The bar’s wide garage doors slide up to open the interior to the pea-graveled grounds. Gary Buckner, Cliff dweller and recycle king, made a stage from recycled wooden pallets. Stacked pallets, even structurally sound ones, have pockets of empty space, which creates a sense of openness. A huge pecan tree provides shade. Along one side of the courtyard, shipping containers (“cans” if you’re a stevedore) are sliced open like diorama shoe boxes. Thrift-store tables and chairs have been slipped inside, creating cozy living rooms. A chipped, whitewashed fence encloses an area housing a beanbag toss game and tables made from tree stumps.
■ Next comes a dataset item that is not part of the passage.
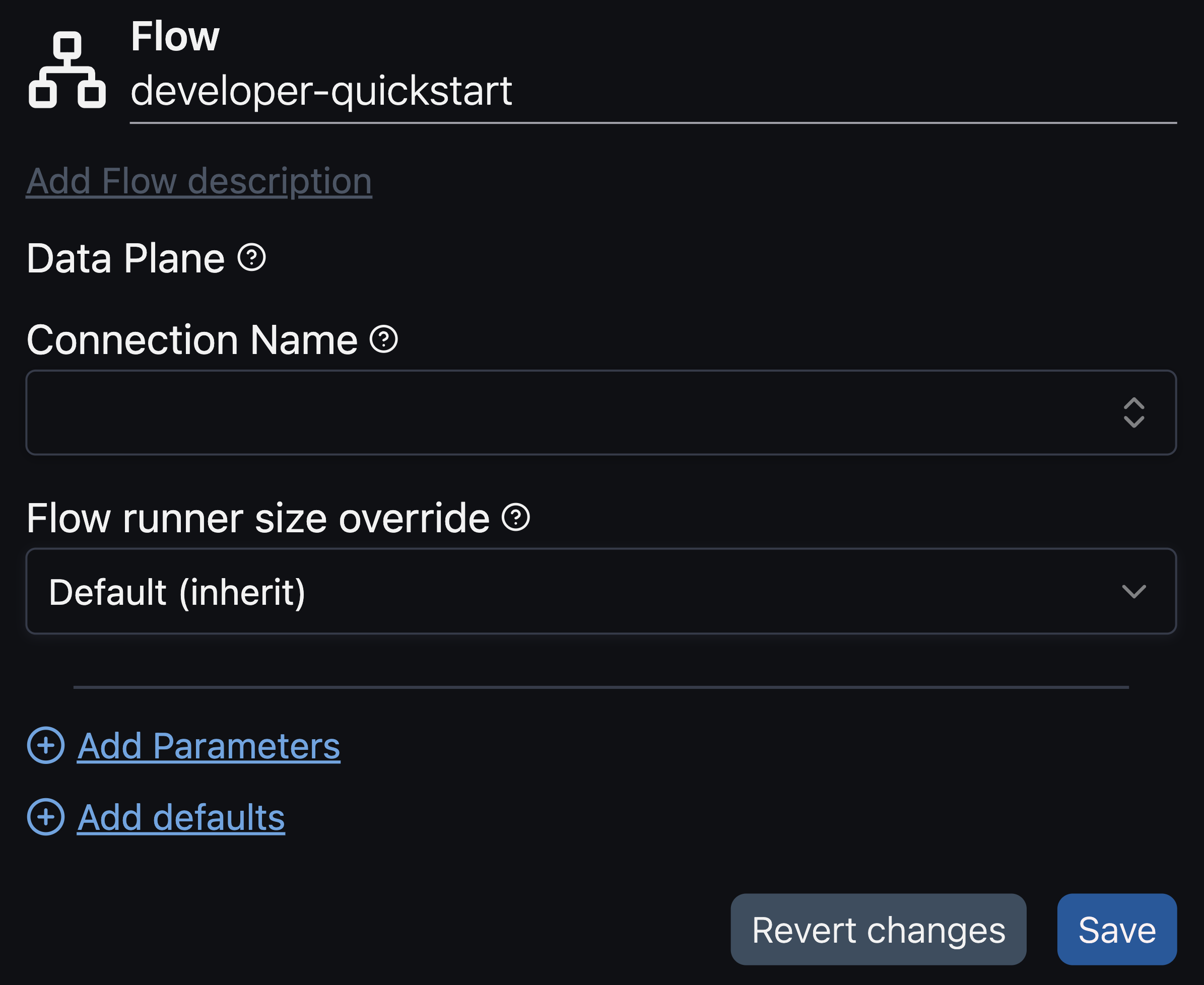Click the Connection Name label text
Viewport: 1204px width, 985px height.
[192, 340]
The outside spaces are so inviting that it’s hard to imagine hanging in the smaller interior bar area, industrial garage cool though it may be.
That outside space is part of the reason The Foundry is an easy place to bring kids. One, they can run. Two, they can wiggle and jump and still not hassle the child-free, happy-hour grown-ups. Three, parents can drink really good beer (think St. Arnold’s Elissa, Deep Ellum IPA, and 50 others, in addition to a full bar) while watching kids play and twirl to the music—twirling that made the child-free, happy-hour hipsters grin, for the record. Four, there’s stuff to do, games that work well for kids or adults. Twister-type dots and hopscotch are painted on the ground, and perhaps pingpong is to come. Five, the decor is uber-recycled and largely indestructible. It’s hard for kids to hurt picnic tables or recycled shipping containers. Six, feeding the kids is easy—the Chicken Scratch menu is pretty kid- and adult-friendly. Roasted chicken! Fried chicken! Biscuits! Mac and cheese! Popsicles! Peanut butter and jelly! (Okay, that one’s really for the kids, and yeah, there is a kids menu.) And the chicken is hormone-free and local.
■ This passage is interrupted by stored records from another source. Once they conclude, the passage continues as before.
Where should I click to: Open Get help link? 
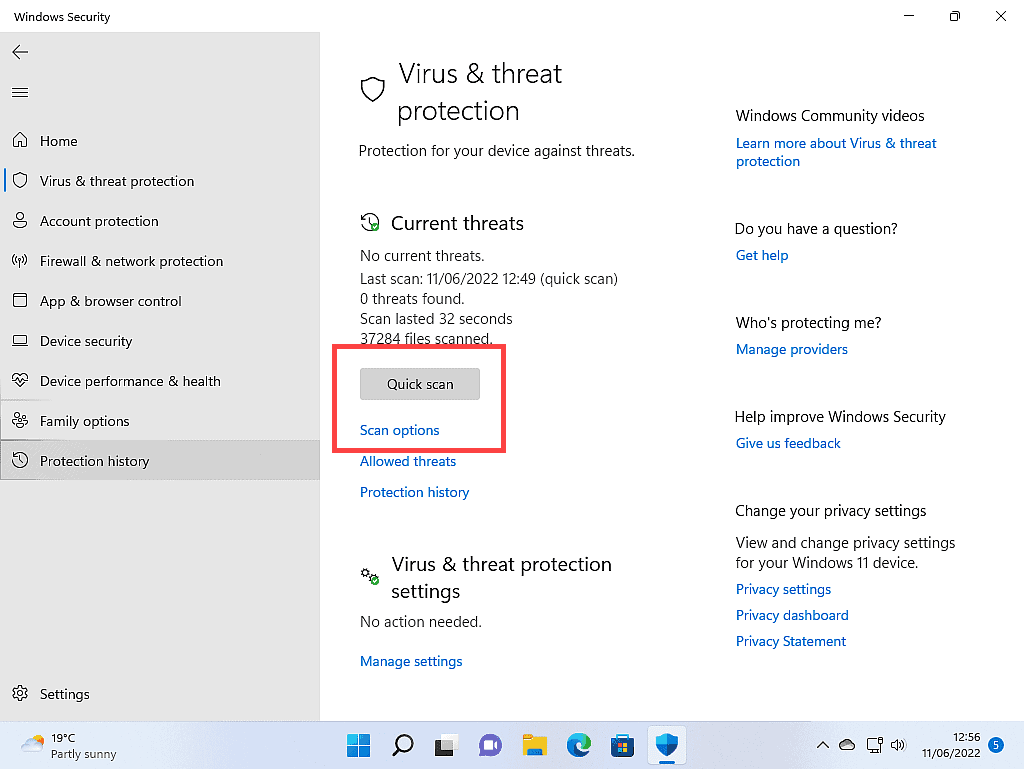762,255
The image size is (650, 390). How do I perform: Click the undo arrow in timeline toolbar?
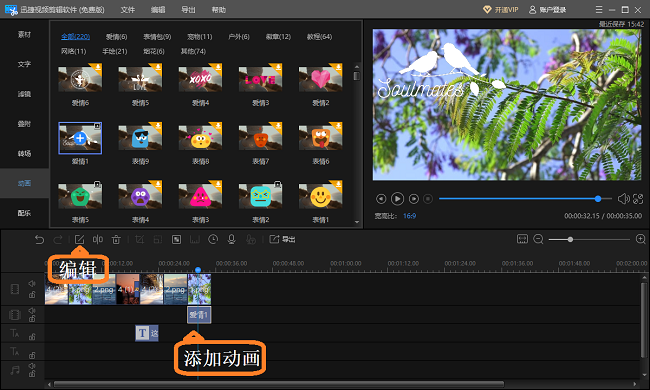click(x=39, y=240)
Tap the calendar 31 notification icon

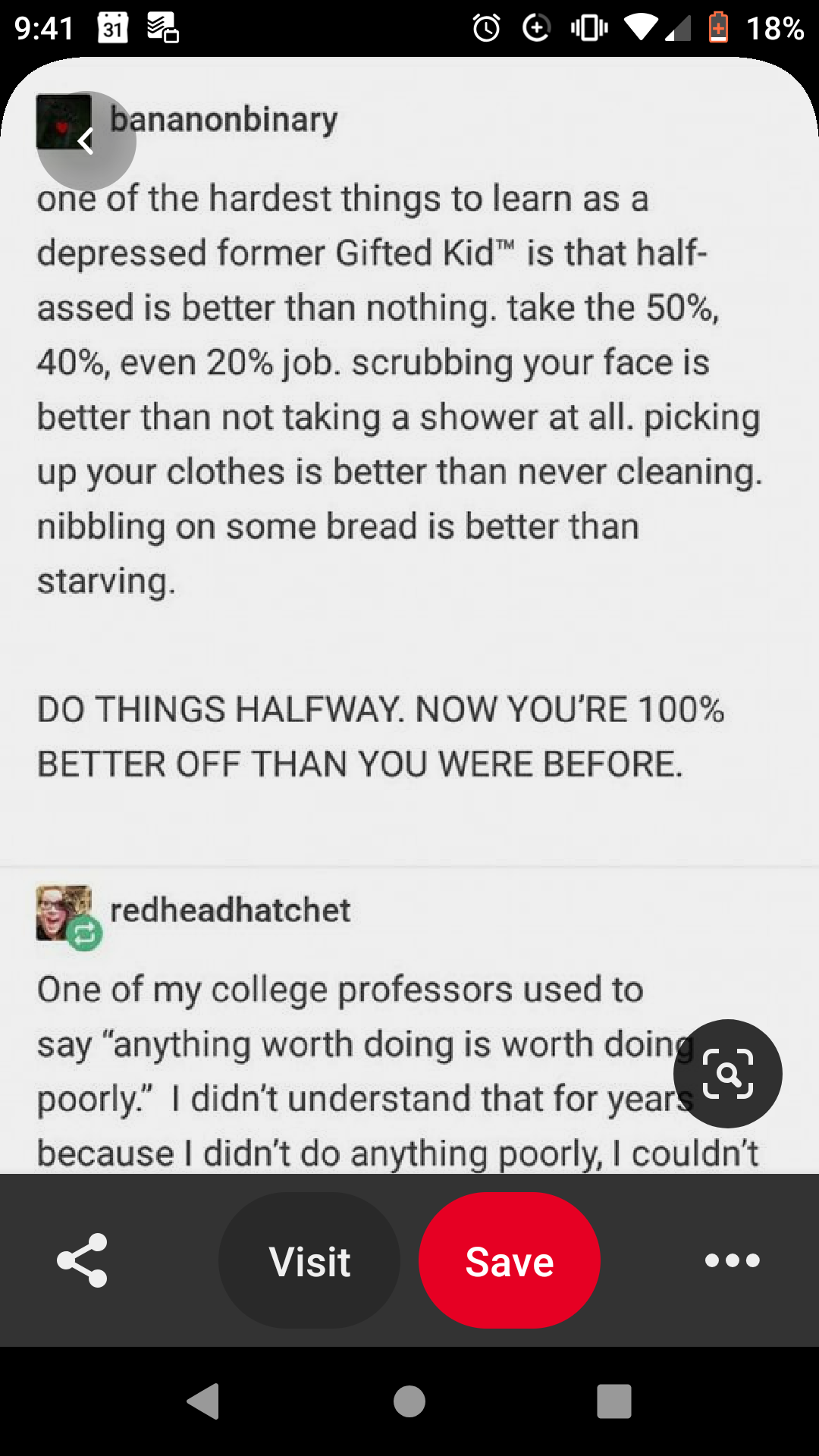(x=113, y=28)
On some staycation-type date nights, my husband and I tuck the kids into bed, open a bottle of beer or Champagne, and stream Jeff McCord’s Left of the Dial Friday-night radio show on KUT, out of Austin. McCord is the station’s genius music director, who plays songs from a variety of genres. The music is great and often new and exciting to us. Sitting at The Foundry’s wooden picnic tables, watching our kids hopscotching, our beers in hand, we appreciated The Foundry’s music, which, it turns out, is from Jeffers’ iPod. (Chris Jeffers, meet Jeff McCord.)
On occasion, though not often, I hear people say they would never go to Oak Cliff, and I think about how easy it is to say no and how much is missed. The most fascinating people I know are fascinated by the world. Many of the happiest people I know are the ones who seek out and try new things. I thought about this while eating my roasted chicken and quinoa salad with pickled vegetables (turns out, even when Tim Byres is in charge of food, I still don’t care for pickled vegetables). We loved taking the kids to The Foundry and Chicken Scratch, and we enjoyed being there sans kids one late night, as adults among the cool people (yes, dude, your motorcycle boots are super cool, and, no, I am not being sarcastic—though I wish I were). The Foundry is only months old, but it feels like it has legs, that it will settle in and find its groove in the local color. And be fascinating to watch.